Landlords are using social media to filter out bad tenants
Social reports and scores are now often requested by landlords and letting agents because they form a profile of a prospective tenant
It has long been the case that landlords and letting agents require tenants to consent to a credit check before they will agree to sign a residential lease: a tenant with a poor credit score is deemed unlikely to pay their rent on time and may either be refused a tenancy agreement or have a higher rent imposed to reflect the risk that they may not pay on time or in full each month.
Non-payment of rent is only one issue that landlords may have with ‘problem tenants’ though – tenants who host wild parties, allow the property to become dirty and damaged or generally cause problems for neighbours are very difficult for landlords to manage and cannot be easily filtered out using a traditional credit score. After all, having a good credit score is only an indication that a tenant is usually good about paying their debts on time, it is not an indicator of personality or lifestyle. Furthermore, young tenants may not have a substantive credit score because they have not yet had time to build up a credit history.
This is where the “social report and score” becomes a necessary tool with which a landlord can carry out more extensive and accurate background checks. A social score is created using a complex algorithm that collects data from any social media accounts held by the tenant. That data may include: key words that are flagged up as concerning (such as ‘wasted’ or ‘drunk’ for example); posts on Facebook that are written in all capitals; frequent location tags at pubs, or references made to fighting or debt, for example. The data also includes information about the tenant’s online contacts: having many professional contacts on LinkedIn can be seen as a positive whilst many friends on Facebook may be seen as a negative, depending on the information that may be held about those contacts.
Social reports and scores are now often requested by landlords and letting agents because they form a profile of a prospective tenant’s personality, lifestyle and level of trustworthiness. For tenants, this may seem a huge invasion of privacy. Actual posts are not visible to a landlord or letting agent, but the social score is quite detailed and highly personal. Tenants who refuse to consent to a landlord or letting agent running a social score check may be refused a tenancy on the basis that reliable, trustworthy and responsible tenants would have nothing to hide and no reason to refuse consent.
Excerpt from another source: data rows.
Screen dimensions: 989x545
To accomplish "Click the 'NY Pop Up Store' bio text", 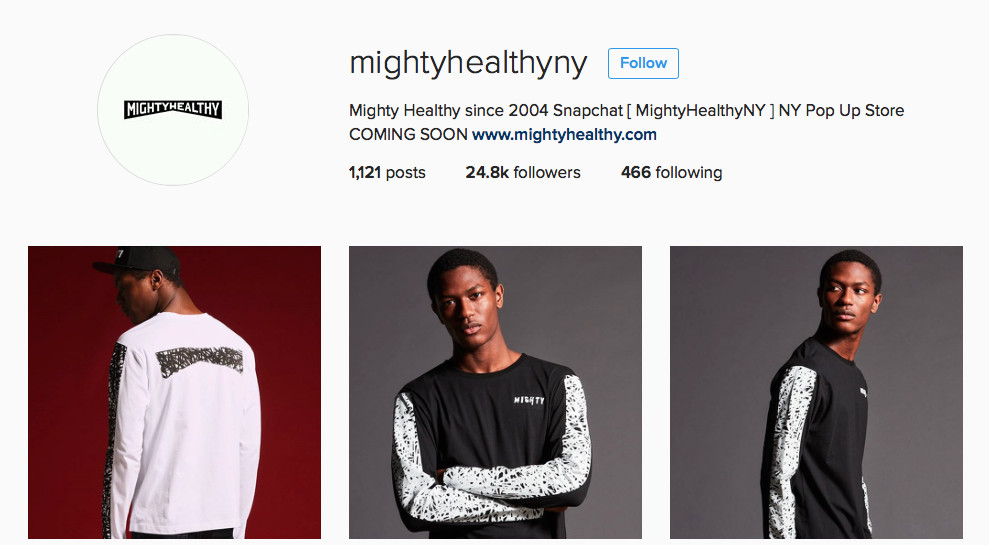I will (x=841, y=110).
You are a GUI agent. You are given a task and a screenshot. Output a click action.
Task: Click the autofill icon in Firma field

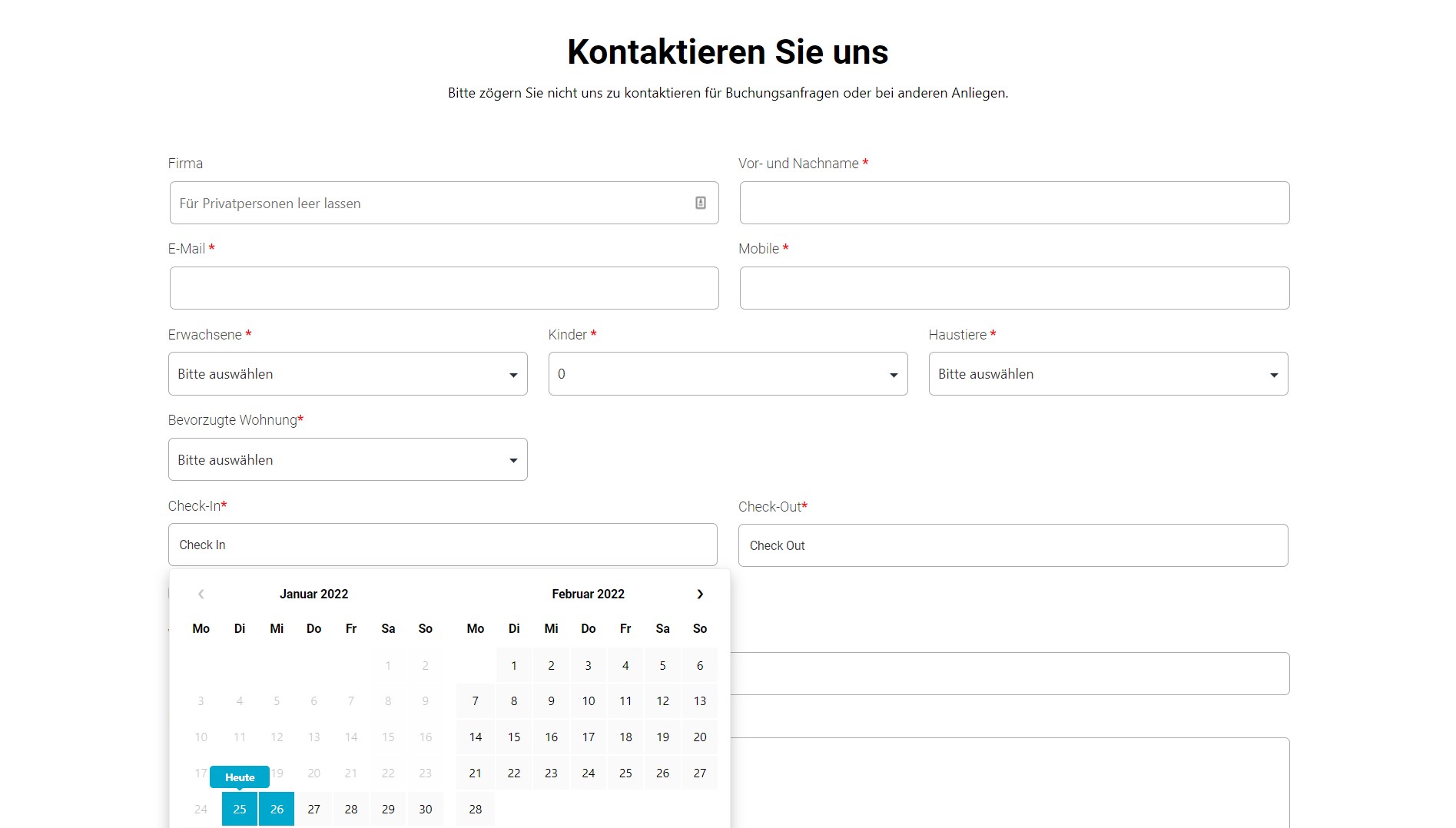pyautogui.click(x=700, y=203)
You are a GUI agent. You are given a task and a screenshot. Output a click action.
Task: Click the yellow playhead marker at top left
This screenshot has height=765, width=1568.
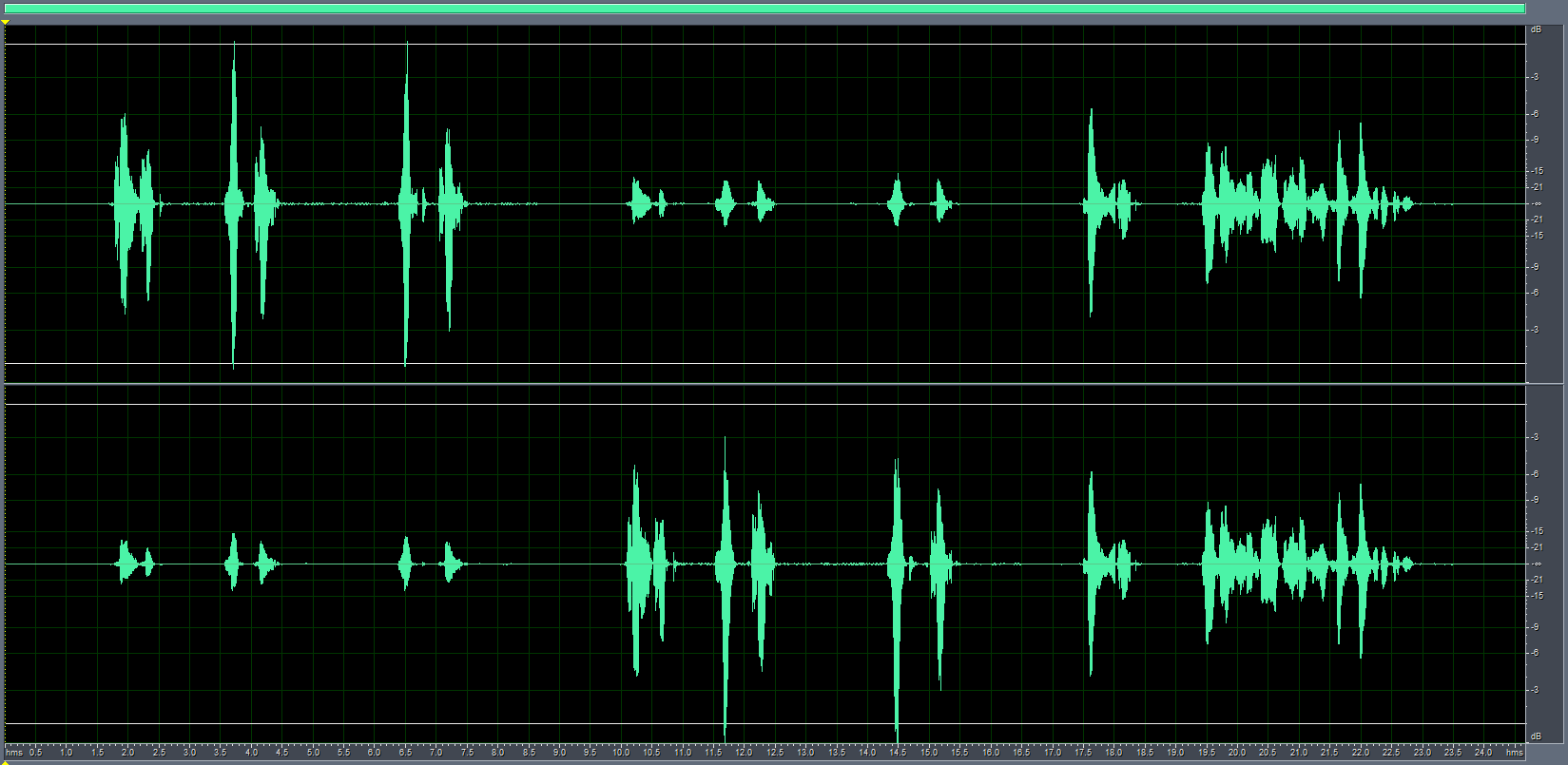(x=6, y=21)
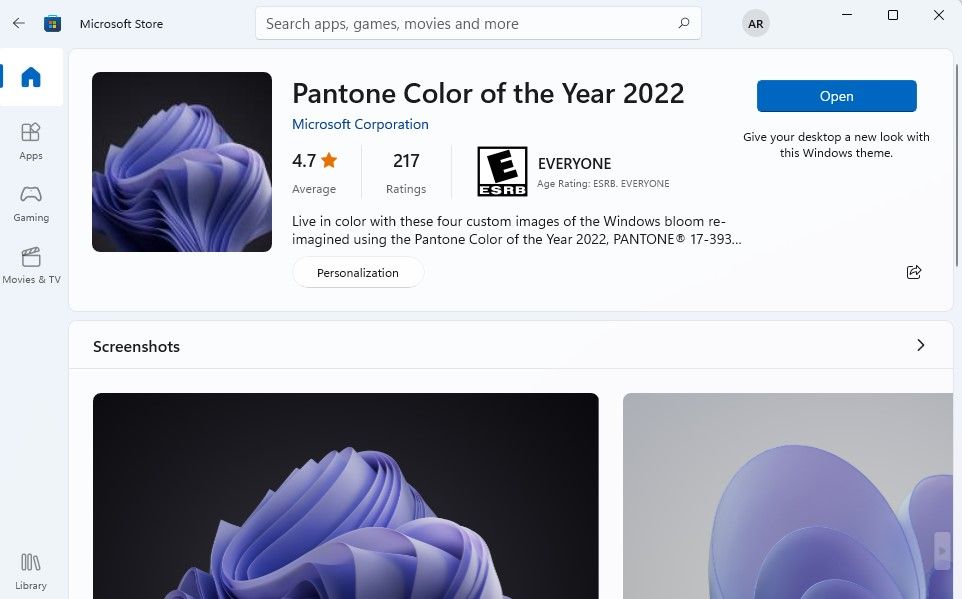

There are ways of improving one’s social score but to do so a tenant would need to apply to see their own social report from Credit Angel so that they can understand how their social score is calculated. Tools on that site are made available to help tenants to improve their social score by cleaning up their online footprint wherever possible.
Social reports are essentially personality reports which, in times when landlords do not usually know their tenants (and may never meet them in person) provide landlords with an idea of how their tenant will behave towards their neighbours and the property itself. A conscientious tenant is ideal because it is safe to assume that they will take good care of the property and pay their rent on time. The report is also a further means of verifying the identity of a tenant.
It is already quite common for employers to run social score checks on their employees or job candidates and now landlords and letting agents are following this trend. It has never been more important to take care over one’s online activity because one can assume that employers, landlords or lenders may see that activity and base their decisions upon it.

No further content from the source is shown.